Another study conducted in 2005 by the same group, established the prevalence and clinical phenotype of type 2 diabetes in a large series of non-cirrhotic HCV patients. The prevalence of type 2 diabetes was significantly higher in HCV patients compared with control subjects or non-cirrhotic HBV patients. Moreover, type 2 diabetic HCV patients had a significantly lower BMI than type 2 diabetic control subjects and significantly higher BMI than non-diabetic HCV patients. In contrast, no association with diabetes mellitus type 1 has been identified[22,72,73,76-78]. The association between chronic HCV and diabetes mellitus seems to be independent of the severity of the liver disease and is associated with insulin-resistance, but not with the presence of pancreatic anti-insulin antibodies.

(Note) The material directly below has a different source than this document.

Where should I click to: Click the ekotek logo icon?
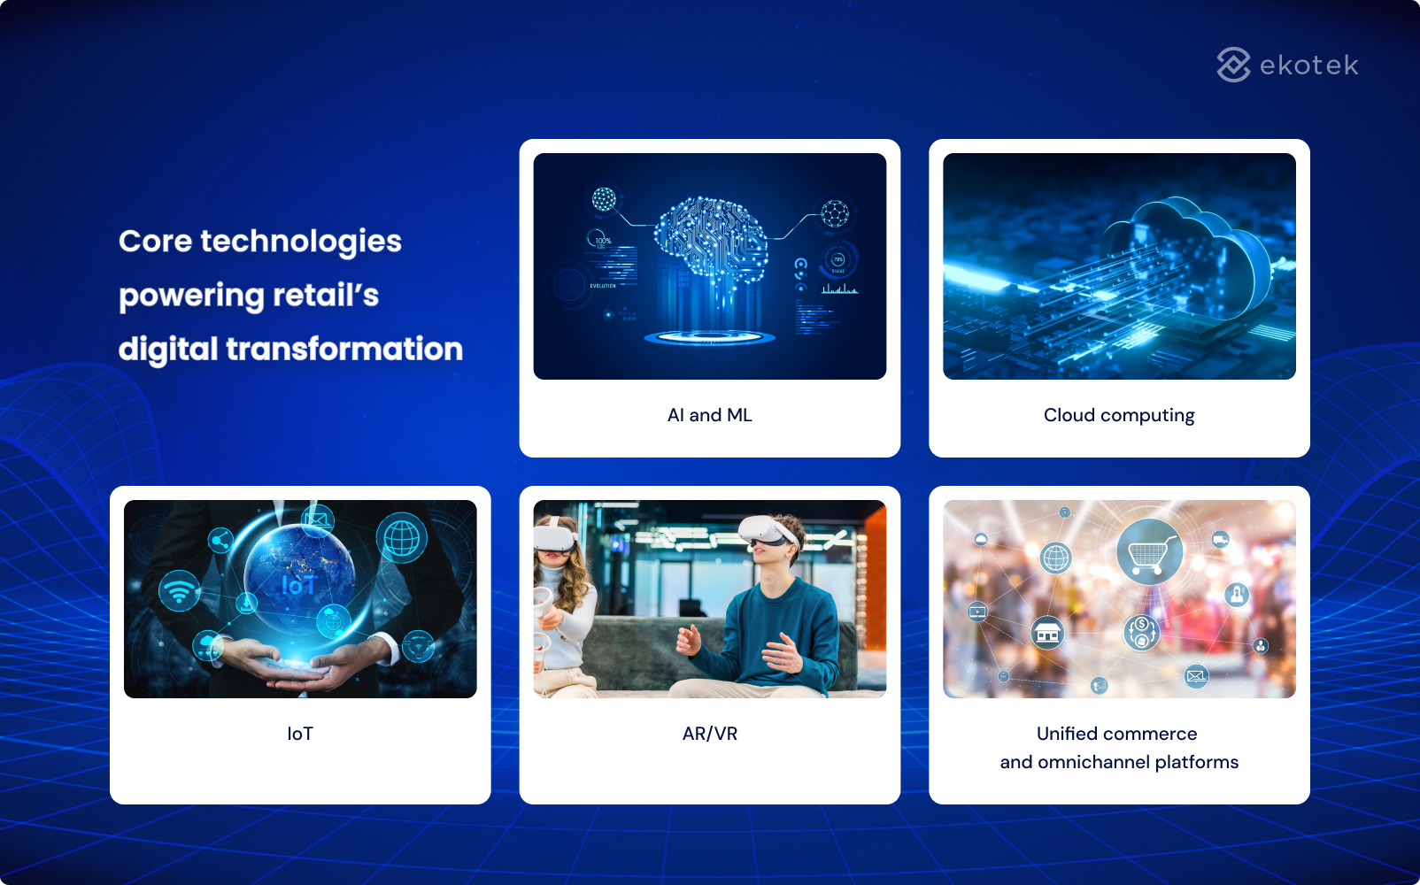pyautogui.click(x=1233, y=65)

In contrast, interferon treatment of HCV has been associated with the appearance of diabetes mellitus type 1 and development of anti-pancreas autoimmunity[80-82].
Finally, an intriguing, still controversial aspect is the possible etiopathogenetic role of HCV in AIH[3,6,8,9,65]. Patients with AIH may present with mixed cryoglobulins, HCV infection, and extrahepatic manifestations such as thyroiditis, sicca syndrome, and arthritis, while patients with HCV infection show one or more non-organ-specific auto-antibodies. The antigenic target specificity of HCV-related autoantibodies shows only quantitative differences compared with those associated with “primary” AIH.

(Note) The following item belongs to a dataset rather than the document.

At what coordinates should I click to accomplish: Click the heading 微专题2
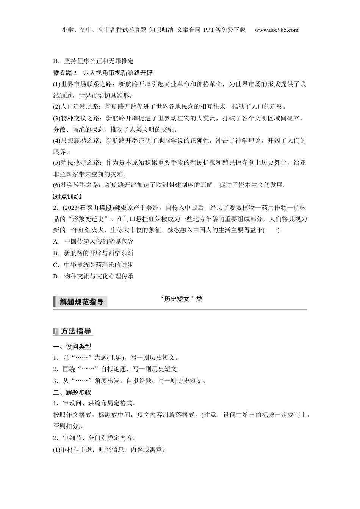coord(65,72)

In clinical practice, the search for serum autoantibodies should be limited to cases for whom treatment with IFN is planned. An exception may be cases where clinical data (female gender, young age), high biochemical activity (transaminase-globulins) and histological aspects (interfaces hepatitis) of liver disease may suggest the presence of AIH with superimposed HCV infection.
The heterogeneous geographical distribution of HCV-associated AIH suggests a possible involvement of various pathogenetic co-factors; among these, HCV might trigger a particular AIH clinico-serological subset, which is prevalent in specific geographical areas.

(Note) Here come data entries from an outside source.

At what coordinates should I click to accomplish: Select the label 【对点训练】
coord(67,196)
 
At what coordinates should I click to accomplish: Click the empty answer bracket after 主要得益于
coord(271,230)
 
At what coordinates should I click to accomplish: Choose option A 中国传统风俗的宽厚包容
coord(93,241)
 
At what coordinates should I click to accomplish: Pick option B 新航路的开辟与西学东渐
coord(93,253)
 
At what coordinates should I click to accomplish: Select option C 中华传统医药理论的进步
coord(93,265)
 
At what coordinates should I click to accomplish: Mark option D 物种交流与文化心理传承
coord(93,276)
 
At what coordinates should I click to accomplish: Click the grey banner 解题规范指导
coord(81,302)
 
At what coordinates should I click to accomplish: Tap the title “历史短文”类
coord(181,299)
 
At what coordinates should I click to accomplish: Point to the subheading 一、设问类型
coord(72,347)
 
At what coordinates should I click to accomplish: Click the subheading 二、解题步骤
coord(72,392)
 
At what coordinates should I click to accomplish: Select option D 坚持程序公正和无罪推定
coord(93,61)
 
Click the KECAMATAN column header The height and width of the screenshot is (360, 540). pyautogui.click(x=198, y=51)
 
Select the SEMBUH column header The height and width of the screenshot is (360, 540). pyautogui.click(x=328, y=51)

In the case of patients with chronic HCV infection, the possible existence of extrahepatic manifestations should be taken into account and an accurate analysis of clinical and anamnestic data is recommended. Some patients may display the entire complex spectrum of HCV-related disorders which could be mild for many years and progress, generally during a long follow-up, to more severe systemic manifestations. In the last few years, very consistent data have been accumulated through different in vivo and in vitro models, suggesting that a more accurate characterization of the modalities and consequences at the molecular level of HCV infection of lymphatic cells may be of great importance in the future for the clarification of the pathogenesis of several pathological manifestations of HCV.